>> start

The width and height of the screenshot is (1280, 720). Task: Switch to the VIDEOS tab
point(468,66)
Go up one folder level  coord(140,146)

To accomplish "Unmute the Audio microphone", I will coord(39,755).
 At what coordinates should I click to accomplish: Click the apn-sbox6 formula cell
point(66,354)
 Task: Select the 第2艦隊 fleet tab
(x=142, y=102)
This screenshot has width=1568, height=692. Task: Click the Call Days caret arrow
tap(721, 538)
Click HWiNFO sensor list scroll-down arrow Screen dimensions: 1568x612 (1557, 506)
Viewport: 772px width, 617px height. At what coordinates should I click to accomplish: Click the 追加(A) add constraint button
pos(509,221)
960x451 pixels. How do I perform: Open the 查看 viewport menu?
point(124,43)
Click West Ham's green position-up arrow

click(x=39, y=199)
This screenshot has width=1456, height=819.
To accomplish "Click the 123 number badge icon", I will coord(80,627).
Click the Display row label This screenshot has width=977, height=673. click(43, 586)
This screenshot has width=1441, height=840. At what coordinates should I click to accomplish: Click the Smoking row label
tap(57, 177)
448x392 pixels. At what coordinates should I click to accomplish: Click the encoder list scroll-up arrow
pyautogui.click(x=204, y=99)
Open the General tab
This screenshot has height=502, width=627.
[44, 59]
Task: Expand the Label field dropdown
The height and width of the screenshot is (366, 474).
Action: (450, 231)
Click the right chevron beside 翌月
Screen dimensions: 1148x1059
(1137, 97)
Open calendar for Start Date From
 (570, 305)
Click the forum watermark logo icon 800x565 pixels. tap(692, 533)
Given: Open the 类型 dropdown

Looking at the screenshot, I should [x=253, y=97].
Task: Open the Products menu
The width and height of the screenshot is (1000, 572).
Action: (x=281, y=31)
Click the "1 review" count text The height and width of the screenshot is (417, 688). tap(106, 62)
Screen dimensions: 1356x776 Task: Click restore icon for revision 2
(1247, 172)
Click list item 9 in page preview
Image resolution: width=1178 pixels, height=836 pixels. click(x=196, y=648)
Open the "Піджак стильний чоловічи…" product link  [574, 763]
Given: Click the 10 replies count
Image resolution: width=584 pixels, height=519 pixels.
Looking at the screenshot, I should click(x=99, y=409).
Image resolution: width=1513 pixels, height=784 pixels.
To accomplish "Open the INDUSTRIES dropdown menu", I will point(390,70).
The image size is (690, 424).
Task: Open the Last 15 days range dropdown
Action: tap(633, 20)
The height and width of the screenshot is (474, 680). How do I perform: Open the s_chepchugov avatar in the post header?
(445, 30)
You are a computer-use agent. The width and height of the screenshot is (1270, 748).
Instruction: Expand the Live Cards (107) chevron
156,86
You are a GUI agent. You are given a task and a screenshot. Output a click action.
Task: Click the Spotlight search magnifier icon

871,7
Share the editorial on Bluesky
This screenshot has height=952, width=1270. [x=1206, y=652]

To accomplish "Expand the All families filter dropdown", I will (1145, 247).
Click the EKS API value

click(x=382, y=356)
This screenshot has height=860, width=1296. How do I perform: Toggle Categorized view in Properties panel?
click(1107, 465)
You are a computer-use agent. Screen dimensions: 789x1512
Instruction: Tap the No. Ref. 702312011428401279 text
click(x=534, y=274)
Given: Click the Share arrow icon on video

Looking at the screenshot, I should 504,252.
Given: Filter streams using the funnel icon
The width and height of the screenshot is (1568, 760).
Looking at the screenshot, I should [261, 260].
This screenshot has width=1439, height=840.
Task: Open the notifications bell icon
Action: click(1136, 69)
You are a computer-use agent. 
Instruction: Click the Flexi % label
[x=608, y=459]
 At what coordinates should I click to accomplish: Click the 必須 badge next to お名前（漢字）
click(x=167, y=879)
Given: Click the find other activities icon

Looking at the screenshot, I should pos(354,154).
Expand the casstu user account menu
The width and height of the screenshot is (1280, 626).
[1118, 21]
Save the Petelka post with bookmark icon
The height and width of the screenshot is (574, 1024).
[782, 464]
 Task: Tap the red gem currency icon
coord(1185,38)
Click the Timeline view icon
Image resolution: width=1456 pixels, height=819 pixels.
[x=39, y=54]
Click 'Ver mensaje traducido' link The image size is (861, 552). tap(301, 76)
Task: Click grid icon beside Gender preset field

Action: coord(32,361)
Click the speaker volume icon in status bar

>> end

- [Written task]: Copy all of the records above, substituting "row header" for every occurrence of "row label" and leaving everything else unchanged.

- [Exercise answer]:
The width and height of the screenshot is (1280, 720). Task: Switch to the VIDEOS tab
point(468,66)
Go up one folder level  coord(140,146)

To accomplish "Unmute the Audio microphone", I will coord(39,755).
 At what coordinates should I click to accomplish: Click the apn-sbox6 formula cell
point(66,354)
 Task: Select the 第2艦隊 fleet tab
(x=142, y=102)
This screenshot has width=1568, height=692. Task: Click the Call Days caret arrow
tap(721, 538)
Click HWiNFO sensor list scroll-down arrow Screen dimensions: 1568x612 (1557, 506)
Viewport: 772px width, 617px height. At what coordinates should I click to accomplish: Click the 追加(A) add constraint button
pos(509,221)
960x451 pixels. How do I perform: Open the 查看 viewport menu?
point(124,43)
Click West Ham's green position-up arrow

click(x=39, y=199)
This screenshot has width=1456, height=819.
To accomplish "Click the 123 number badge icon", I will coord(80,627).
Click the Display row header This screenshot has width=977, height=673. click(43, 586)
This screenshot has width=1441, height=840. At what coordinates should I click to accomplish: Click the Smoking row header
tap(57, 177)
448x392 pixels. At what coordinates should I click to accomplish: Click the encoder list scroll-up arrow
pyautogui.click(x=204, y=99)
Open the General tab
This screenshot has height=502, width=627.
[44, 59]
Task: Expand the Label field dropdown
The height and width of the screenshot is (366, 474).
Action: (450, 231)
Click the right chevron beside 翌月
Screen dimensions: 1148x1059
(1137, 97)
Open calendar for Start Date From
 (570, 305)
Click the forum watermark logo icon 800x565 pixels. tap(692, 533)
Given: Open the 类型 dropdown

Looking at the screenshot, I should [x=253, y=97].
Task: Open the Products menu
The width and height of the screenshot is (1000, 572).
Action: (x=281, y=31)
Click the "1 review" count text The height and width of the screenshot is (417, 688). tap(106, 62)
Screen dimensions: 1356x776 Task: Click restore icon for revision 2
(1247, 172)
Click list item 9 in page preview
Image resolution: width=1178 pixels, height=836 pixels. click(x=196, y=648)
Open the "Піджак стильний чоловічи…" product link  [574, 763]
Given: Click the 10 replies count
Image resolution: width=584 pixels, height=519 pixels.
Looking at the screenshot, I should click(x=99, y=409).
Image resolution: width=1513 pixels, height=784 pixels.
To accomplish "Open the INDUSTRIES dropdown menu", I will point(390,70).
The image size is (690, 424).
Task: Open the Last 15 days range dropdown
Action: tap(633, 20)
The height and width of the screenshot is (474, 680). How do I perform: Open the s_chepchugov avatar in the post header?
(445, 30)
You are a computer-use agent. The width and height of the screenshot is (1270, 748).
Instruction: Expand the Live Cards (107) chevron
156,86
You are a GUI agent. You are given a task and a screenshot. Output a click action.
Task: Click the Spotlight search magnifier icon

871,7
Share the editorial on Bluesky
This screenshot has height=952, width=1270. [x=1206, y=652]

To accomplish "Expand the All families filter dropdown", I will (1145, 247).
Click the EKS API value

click(x=382, y=356)
This screenshot has height=860, width=1296. How do I perform: Toggle Categorized view in Properties panel?
click(1107, 465)
You are a computer-use agent. Screen dimensions: 789x1512
Instruction: Tap the No. Ref. 702312011428401279 text
click(x=534, y=274)
Given: Click the Share arrow icon on video

Looking at the screenshot, I should 504,252.
Given: Filter streams using the funnel icon
The width and height of the screenshot is (1568, 760).
Looking at the screenshot, I should [261, 260].
This screenshot has width=1439, height=840.
Task: Open the notifications bell icon
Action: click(1136, 69)
You are a computer-use agent. 
Instruction: Click the Flexi % label
[x=608, y=459]
 At what coordinates should I click to accomplish: Click the 必須 badge next to お名前（漢字）
click(x=167, y=879)
Given: Click the find other activities icon

Looking at the screenshot, I should pos(354,154).
Expand the casstu user account menu
The width and height of the screenshot is (1280, 626).
[1118, 21]
Save the Petelka post with bookmark icon
The height and width of the screenshot is (574, 1024).
[782, 464]
 Task: Tap the red gem currency icon
coord(1185,38)
Click the Timeline view icon
Image resolution: width=1456 pixels, height=819 pixels.
[x=39, y=54]
Click 'Ver mensaje traducido' link The image size is (861, 552). tap(301, 76)
Task: Click grid icon beside Gender preset field

Action: coord(32,361)
Click the speaker volume icon in status bar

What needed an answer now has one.